Alas, by early 1965 the friends had gone their separate ways, and Bernstein reported to colleague David Diamond that he was “a composer without a project.”1 But the year was not entirely lost. In April and May he completed work on Chichester Psalms, commissioned by Rev. Walter Hussey and the Chichester Cathedral in Sussex, England, for their 1965 music festival with the cathedrals of Salisbury and Winchester.2 The piece has been a staple in the choral repertory ever since, and its unusual genesis from musical theatre roots is likely one of the principal reasons.

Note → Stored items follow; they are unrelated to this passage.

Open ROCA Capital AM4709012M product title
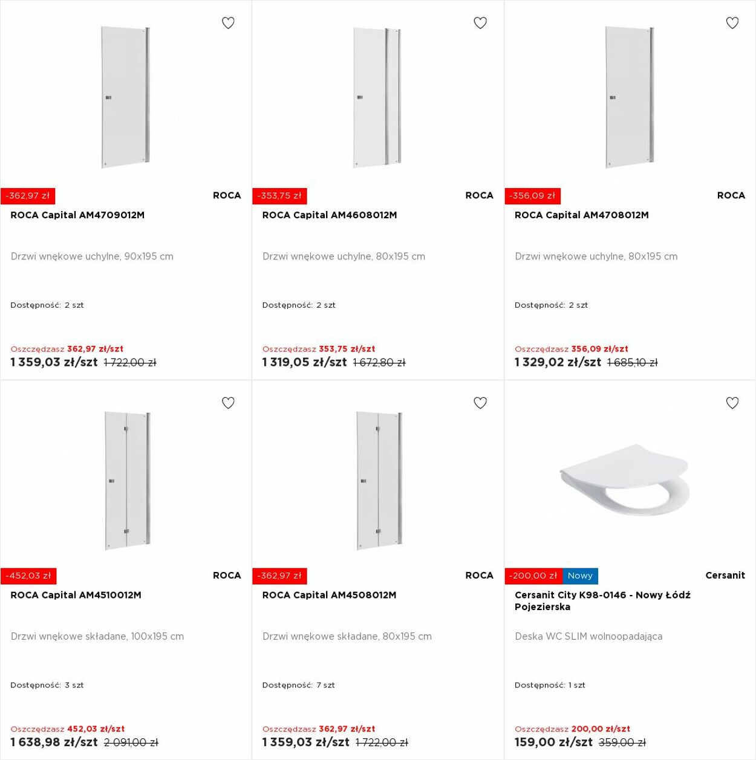Screen dimensions: 756x760 (77, 215)
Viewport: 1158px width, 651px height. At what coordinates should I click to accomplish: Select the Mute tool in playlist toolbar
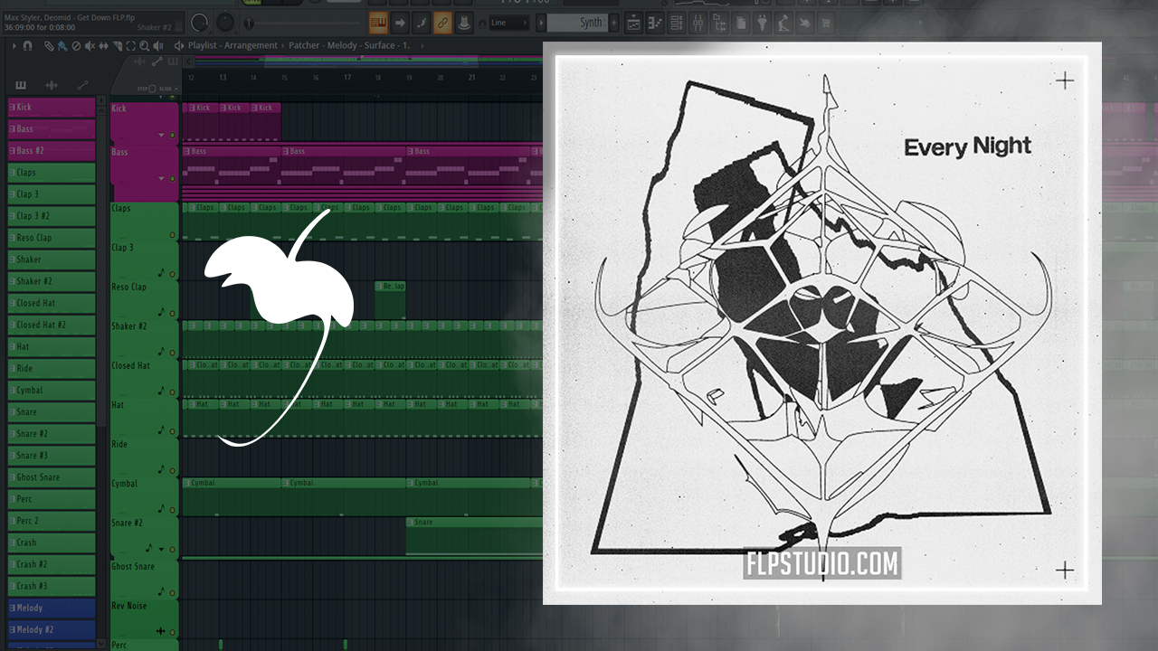[x=90, y=46]
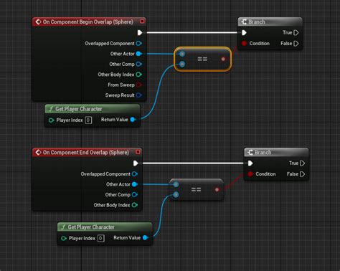Click the Other Actor pin on the Begin Overlap node
The height and width of the screenshot is (271, 340).
click(139, 54)
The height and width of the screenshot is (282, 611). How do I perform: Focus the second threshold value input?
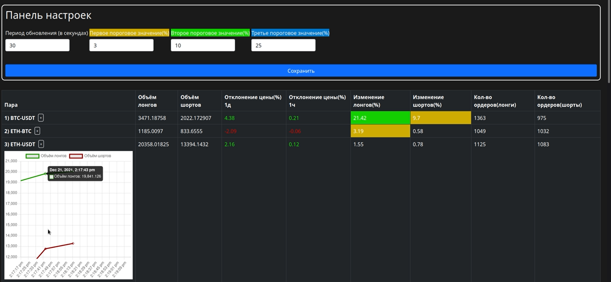pyautogui.click(x=203, y=45)
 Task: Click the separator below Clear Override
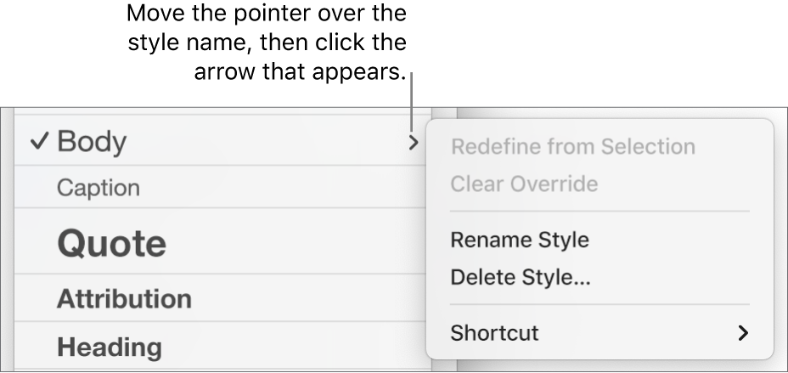[599, 211]
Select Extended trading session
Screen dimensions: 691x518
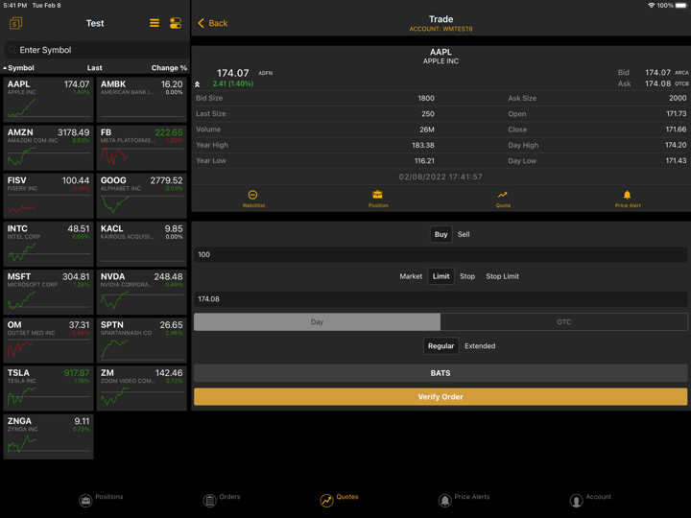pyautogui.click(x=480, y=346)
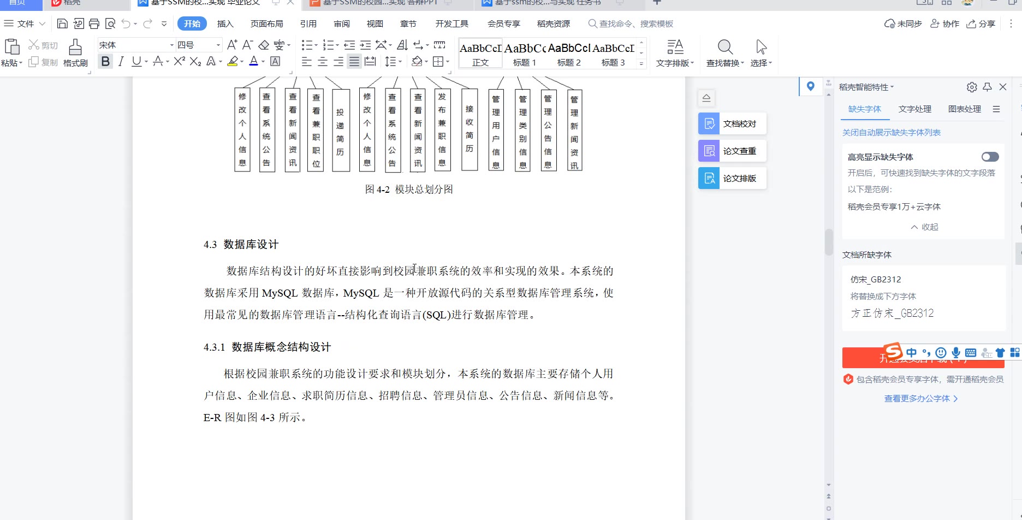Click the red font color A swatch
The width and height of the screenshot is (1022, 520).
click(x=253, y=62)

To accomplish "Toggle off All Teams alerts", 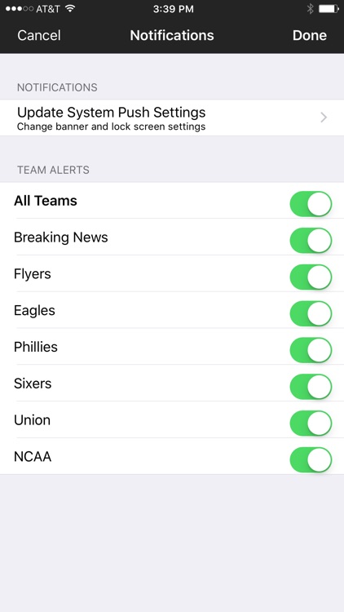I will [x=311, y=203].
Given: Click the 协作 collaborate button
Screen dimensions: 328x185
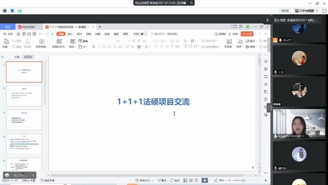Looking at the screenshot, I should click(x=233, y=34).
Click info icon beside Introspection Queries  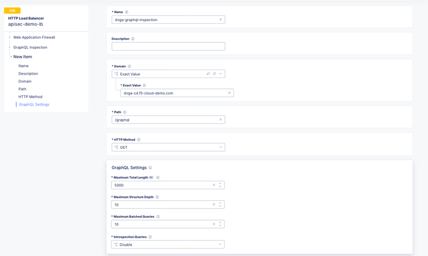(151, 237)
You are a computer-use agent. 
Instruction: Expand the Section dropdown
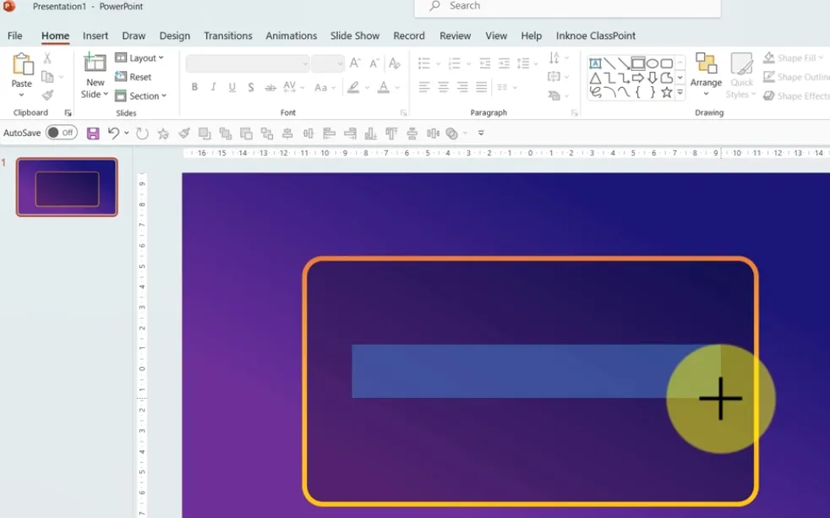coord(141,96)
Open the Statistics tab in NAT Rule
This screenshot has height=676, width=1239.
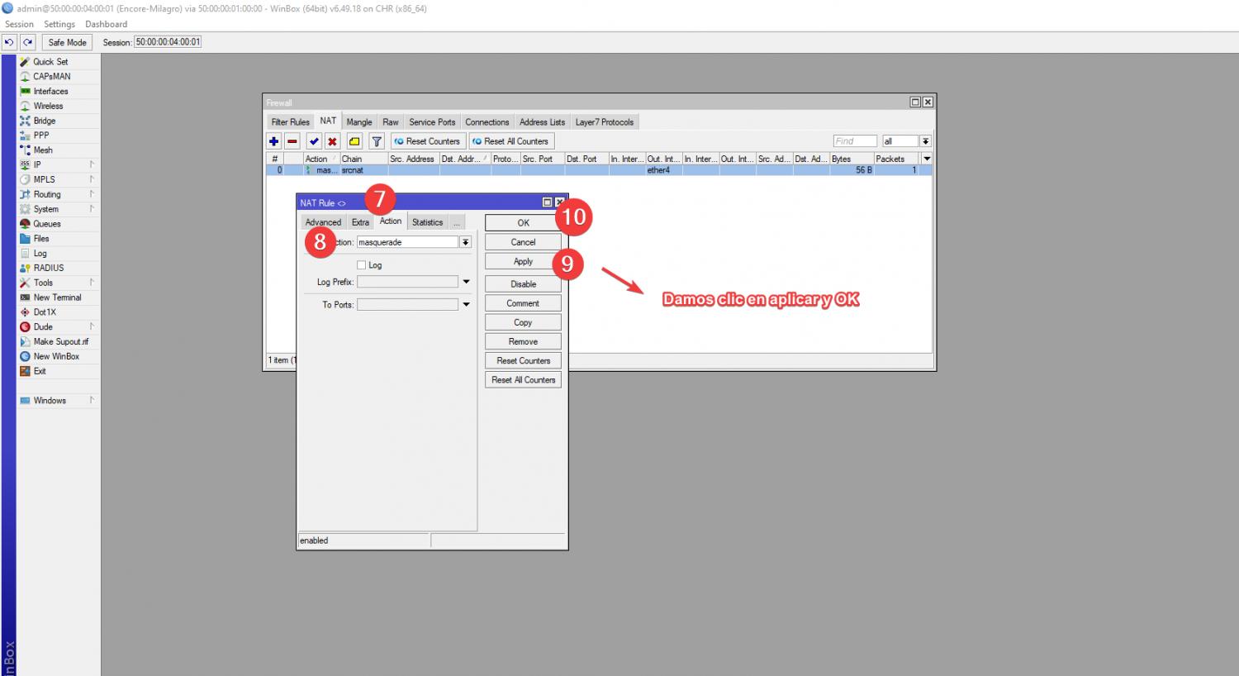(x=427, y=222)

At the same time, Chichester Psalms participates in Bernstein’s broader project—spanning decades—of exploring and responding to what he called a “crisis of faith” (a crisis running parallel to his compositional struggle with the state of tonality), and it is helpful for performers and listeners to have some sense of this. The work stands chronologically between two larger compositional projects, the 1963 Symphony No. 3 (Kaddish) and Mass (which opened the Kennedy Center in 1971), in which he repeatedly addresses and attempts to resolve these perceived crises. And while each of these works responds and proceeds in different ways, Chichester offers both a détente in these crises and a particularly hopeful view in its resolution.
In this centennial Bernstein year, the following essay offers three windows into the work: a look at its unusual musical sources, a brief consideration of its crisis of faith context, and an interpretive view of its closing chorale.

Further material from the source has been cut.